Le fait marquant de ce jour n’est pas la énième tentative de Nidaa de rafistoler les brèches. Ce n’est pas non plus la querelle entre religieux de tendances plus ou moins régressistes et se battant pour une autorité religieuse inexistante. Ce n’est pas non plus la querelle entre des syndicats estudiantins basés sur des idéologies ennemies. Le fait majeur de ce vendredi 13 est la mort d’un jeune de 16 ans, à Jelma, dans le gouvernorat de Sidi Bouzid. Le berger a été égorgé par une cellule terroriste basée dans la région précitée. Sa tête aurait été remise à un ami qui l’accompagnait au moment où un groupe de 20 terroristes les aurait encerclés. Celui-ci aurait été chargé, selon le témoignage d’un de ses proches, d’informer la famille du défunt et de lui remettre la tête de son ami.

 

Ce crime odieux est loin d’être le premier acte dans le genre : il s’agit d’un mode opératoire auquel les terroristes ont déjà eu recours. Il y a un mois, un autre berger, Nejib Guesmi, avait été retrouvé mort après une annonce sur Twitter faite par Qatibete Okba Ibn Nefaâ.

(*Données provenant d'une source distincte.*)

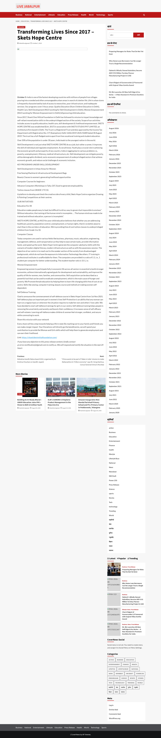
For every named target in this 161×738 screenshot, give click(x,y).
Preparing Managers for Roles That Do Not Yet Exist (126, 52)
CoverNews (75, 734)
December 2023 (115, 268)
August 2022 (114, 338)
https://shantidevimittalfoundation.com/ (39, 337)
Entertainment (40, 15)
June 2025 (113, 190)
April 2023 (113, 303)
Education (61, 15)
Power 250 (113, 480)
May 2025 (113, 194)
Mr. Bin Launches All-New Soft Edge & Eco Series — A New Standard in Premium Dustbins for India (126, 94)
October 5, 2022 (37, 43)
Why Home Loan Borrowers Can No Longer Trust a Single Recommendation (125, 62)
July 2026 (112, 133)
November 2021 (115, 378)
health (111, 450)
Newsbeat (113, 472)
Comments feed (115, 714)
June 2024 (113, 242)
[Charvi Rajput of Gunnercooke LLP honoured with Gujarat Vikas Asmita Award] (114, 611)
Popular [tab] (122, 558)
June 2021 (113, 399)
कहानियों (111, 520)
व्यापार (110, 546)
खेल (110, 524)
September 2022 (115, 334)
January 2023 (114, 316)
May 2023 (113, 299)
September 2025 (115, 176)
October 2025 (114, 172)
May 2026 (113, 141)
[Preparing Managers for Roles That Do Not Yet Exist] (114, 569)
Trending (112, 511)
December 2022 (115, 321)
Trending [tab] (133, 558)
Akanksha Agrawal (24, 43)
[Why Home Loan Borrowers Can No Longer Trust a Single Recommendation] (114, 583)
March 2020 (113, 404)
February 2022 (114, 364)
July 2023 (112, 290)
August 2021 (114, 391)
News (111, 467)
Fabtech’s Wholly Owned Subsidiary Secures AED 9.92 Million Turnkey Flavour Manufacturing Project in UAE (125, 73)
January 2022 (114, 369)
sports (111, 493)
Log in (111, 705)
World (91, 15)
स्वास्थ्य (111, 550)
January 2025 (114, 211)
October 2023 (114, 277)
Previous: (36, 359)
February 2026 (114, 155)
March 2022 (113, 360)
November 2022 (115, 325)
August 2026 (114, 128)
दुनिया (110, 533)
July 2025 (112, 185)
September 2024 (115, 229)
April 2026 (113, 146)
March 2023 (113, 308)
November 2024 (115, 220)
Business (19, 15)
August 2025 (114, 181)
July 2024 (112, 238)
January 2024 (114, 264)
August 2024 (114, 233)
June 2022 (113, 347)
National (28, 15)
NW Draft (112, 476)
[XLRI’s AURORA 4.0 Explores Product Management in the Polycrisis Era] (60, 387)
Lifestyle (51, 15)
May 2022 (113, 351)
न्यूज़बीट (111, 537)
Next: (83, 360)
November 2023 (115, 273)
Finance (112, 445)
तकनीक (111, 528)
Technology (100, 15)
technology (113, 507)
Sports (110, 15)
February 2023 (114, 312)
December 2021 (115, 373)
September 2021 (115, 386)
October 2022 (114, 329)
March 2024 (113, 255)
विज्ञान (110, 542)
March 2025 (113, 203)
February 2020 (114, 408)
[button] (144, 15)
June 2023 (113, 294)
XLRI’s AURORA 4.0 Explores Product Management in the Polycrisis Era (59, 402)
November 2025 (115, 168)
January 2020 (114, 412)
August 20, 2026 (36, 408)
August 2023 (114, 286)
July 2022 (112, 343)
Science (112, 489)
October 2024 (114, 224)
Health (83, 15)
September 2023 (115, 281)
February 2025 (114, 207)
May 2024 (113, 246)
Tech (110, 502)
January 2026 (114, 159)
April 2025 (113, 198)
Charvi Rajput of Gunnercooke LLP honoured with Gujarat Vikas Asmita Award (125, 84)
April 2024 (113, 251)
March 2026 (113, 150)
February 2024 (114, 259)
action (111, 428)
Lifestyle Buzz (114, 459)
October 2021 (114, 382)
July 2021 (112, 395)
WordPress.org (114, 718)
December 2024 (115, 216)
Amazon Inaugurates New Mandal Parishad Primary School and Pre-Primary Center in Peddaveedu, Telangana (91, 404)
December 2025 (115, 163)
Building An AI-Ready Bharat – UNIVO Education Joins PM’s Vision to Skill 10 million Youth (29, 402)
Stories (111, 498)
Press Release (73, 15)
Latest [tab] (112, 558)
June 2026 (113, 137)
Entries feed (113, 710)
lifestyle (112, 454)
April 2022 (113, 356)
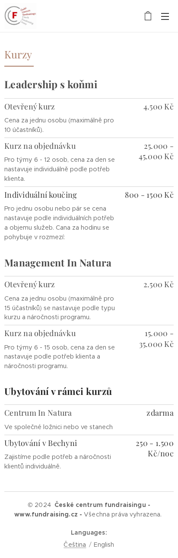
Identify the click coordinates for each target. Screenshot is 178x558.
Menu (165, 16)
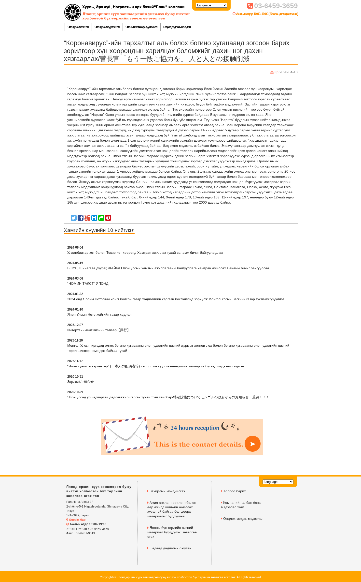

Le 29 octobre, c’est un autre berger Sami Ayari originaire du Kef qui a été retrouvé égorgé aux alentours du Mont Ouergha. La filiale maghrébine d’Al Qaida a revendiqué donc ces actes dans un communiqué puis dans une vidéo diffusée sur les réseaux sociaux et mettant en scène les aveux de feu Nejib Guesmi. Celui-ci y avouait une collaboration avec les forces sécuritaires.

 

Et c’est là le point commun entre ces assassinats ayant ciblé des bergers dans les régions montagneuses. Interrogés par les autorités pour les informations qu’ils auraient quant aux camps terroristes qu’ils auraient aperçus, les bergers achevés ont été repérés par lesdits terroristes et catalogués comme étant des ennemis à abattre. Car outre ce qui est perçu comme une collaboration avec l’ennemi, les personnes assassinées disposaient d’une connaissance des hauteurs investies par les terroristes et pouvaient, de ce fait, constituer une menace sérieuse pour ceux-ci.

 

Trois bergers tués, pour avoir collaboré avec la police et l’armée. Mais pas que ! Ils ont été sauvagement abattus pour servir de leçon. Les achever vise à terroriser toute la région et à marquer la population y résidant. Des habitants des régions en question avaient rapporté des faits de racket et de menaces les ayant ciblés. En effet, les terroristes venaient chercher chez eux des denrées alimentaires, essentiellement. Tuer et le faire savoir d’une manière étendue permet donc aux terroristes occupant certaines hauteurs tunisiennes d’asseoir leur autorité sur des régions reculées. Ils y gagnent de véritables fiefs et mettent à leur service, par le biais de la peur, un pan de ces populations défavorisées. De petits émirats, en vue. Si les autorités ne se déploient pas dans ces régions de manière à assurer la sécurité des habitants ciblés, le but des terroristes sera en voie de réalisation.

 

Pendant que la terreur sévit, s’installe et s’étend dans cette Tunisie reculée mais non moins tunisienne que les grandes villes et leurs alentours, l’opinion publique est ailleurs. Elle patauge dans les marécages politiques et partisans et sombre dans la médiocrité générale qui en résulte. Un jeune tunisien égorgé en devient un simple fait divers, dans ce paysage médiatique parasité par la politique vilement politicienne et qui banalise ainsi les actes les plus odieux au regard d’une société s’habituant à l’horreur. Paix aux âmes de ceux qui continuent à nourrir cette terre de leur sang.